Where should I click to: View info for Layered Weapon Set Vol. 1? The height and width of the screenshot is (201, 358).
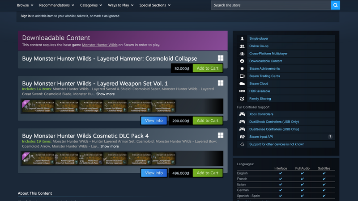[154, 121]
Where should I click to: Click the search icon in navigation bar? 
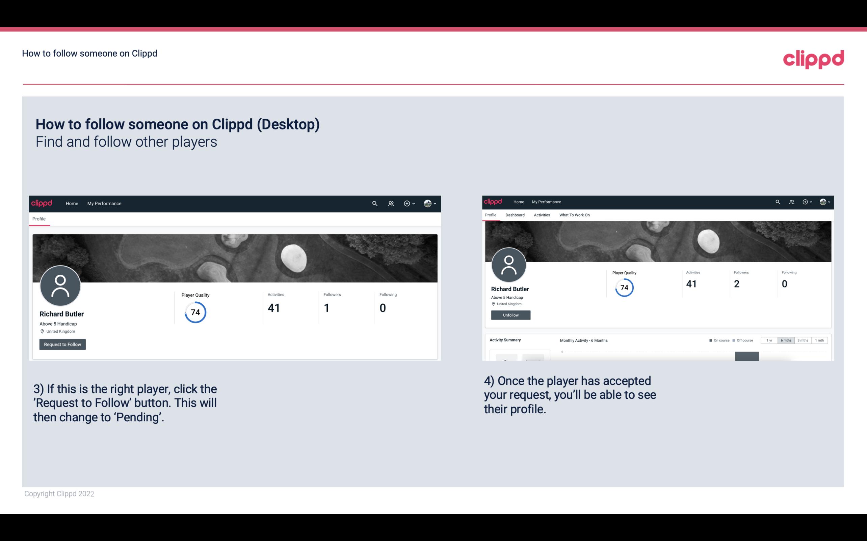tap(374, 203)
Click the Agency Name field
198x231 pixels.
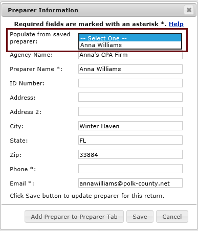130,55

• [ABOUT THIS EXERCISE] Restate the whole listing word for word. Omit the pictures.

• [ANSWER FOR THIS EXERCISE]
Where should I click to: View info for Layered Weapon Set Vol. 1? The height and width of the screenshot is (201, 358).
[154, 121]
Where should I click to: Click the search icon in navigation bar? 
tap(374, 203)
Click the Agency Name field
198x231 pixels.
130,55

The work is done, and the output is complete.